ABC 27/06/17
DAVID GISTAU
· Dinamarca debe de ser la leche, el reverso perfecto de ese ente fallido llamado España
Los únicos daneses de los que tengo un conocimiento aproximado son el rey Canuto, Michael Laudrup y Sven Hassel. Más allá, estoy culturalmente predispuesto a incorporar Dinamarca a las naciones de las cuales partieron las invasiones «alegres y faldicortas» que provocaron en España la eclosión del landismo. Cuando el turismo no era una degradación alpargatera sino la vanguardia de una apertura con la que iban asentándose los fundamentos del gran parque temático español.

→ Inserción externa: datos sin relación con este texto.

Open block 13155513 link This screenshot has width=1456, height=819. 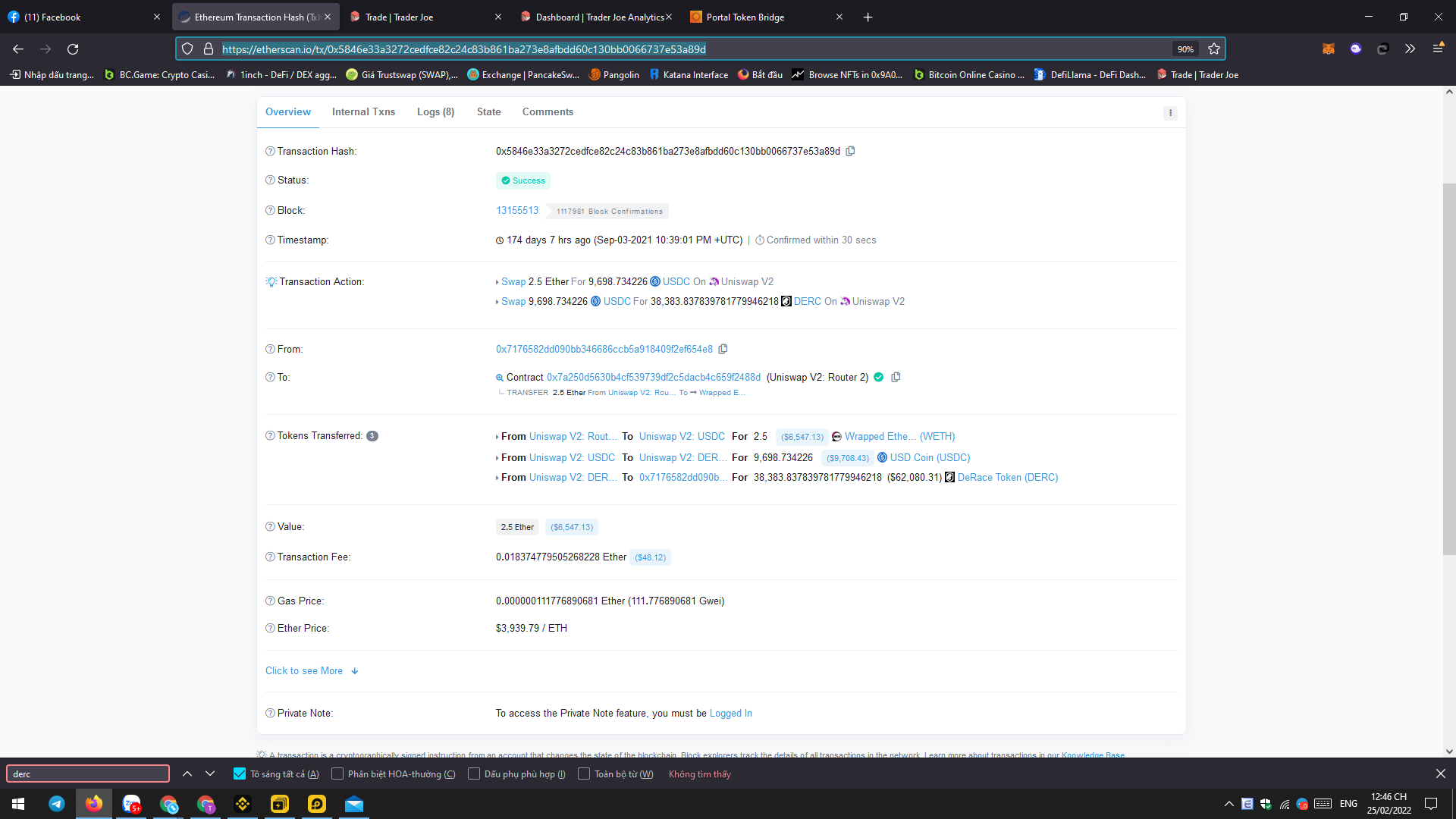(517, 210)
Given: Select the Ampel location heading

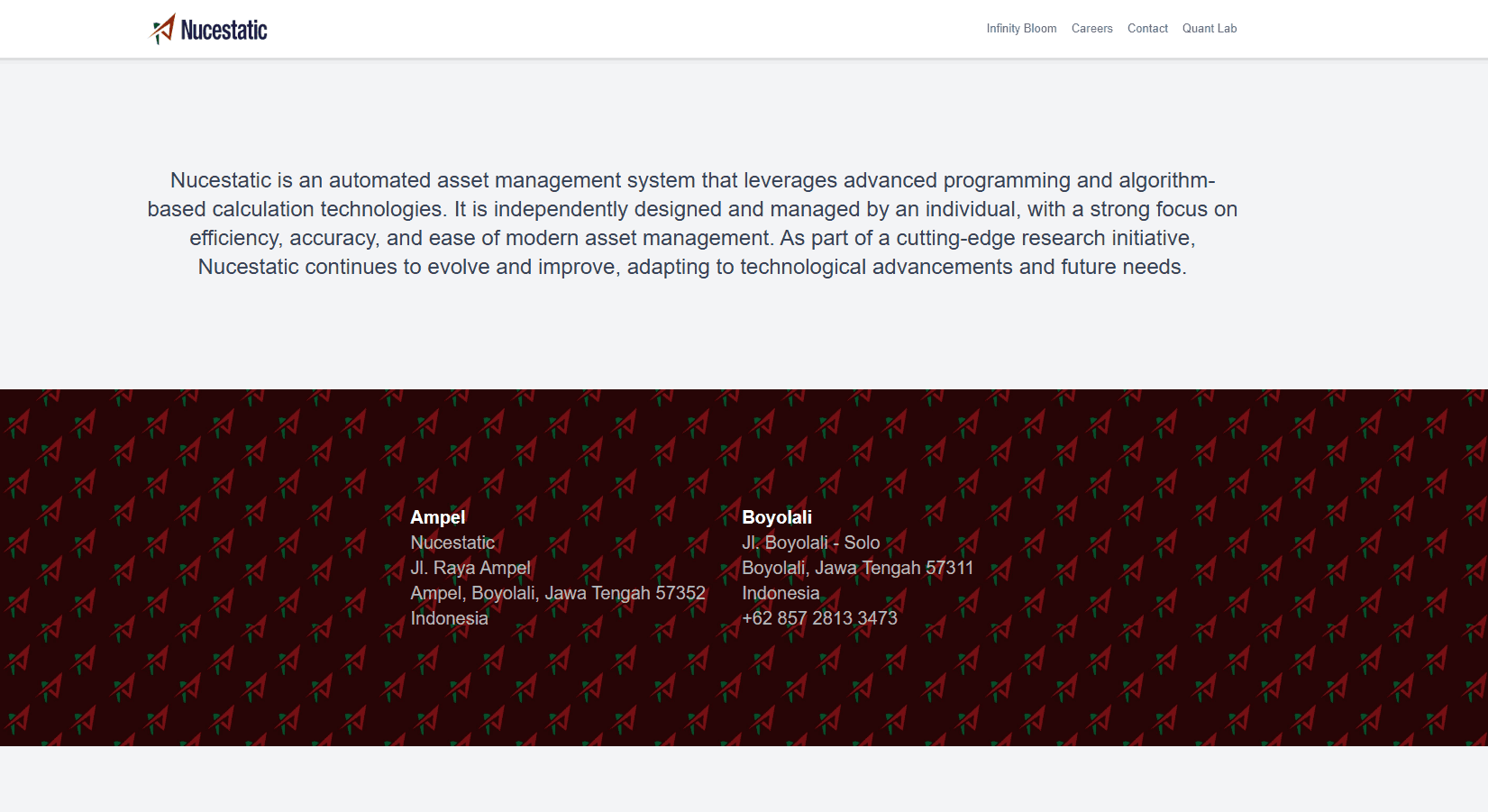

De las carencias que me lastran, la que me resulta ahora más acuciante es no haber estado en Dinamarca. Lo digo porque Dinamarca debe de ser la leche, el reverso perfecto de ese ente fallido llamado España: cada uno de nuestros defectos es allí trocado por una virtud, cada uno de nuestros fracasos colectivos florece allí como éxito, y todo pasado por un tamiz de socialdemocracia fundacional que lo hace aún más encantador y civilizado. Tenía razón Cánovas: español es, no ya quien no puede ser otra cosa, sino aquel desgraciado a quien no dieron el carné de danés, como en una exclusión terrible, parecida a la que separaba a los ciudadanos Alfa de los Beta en el mundo feliz de Aldous Huxley.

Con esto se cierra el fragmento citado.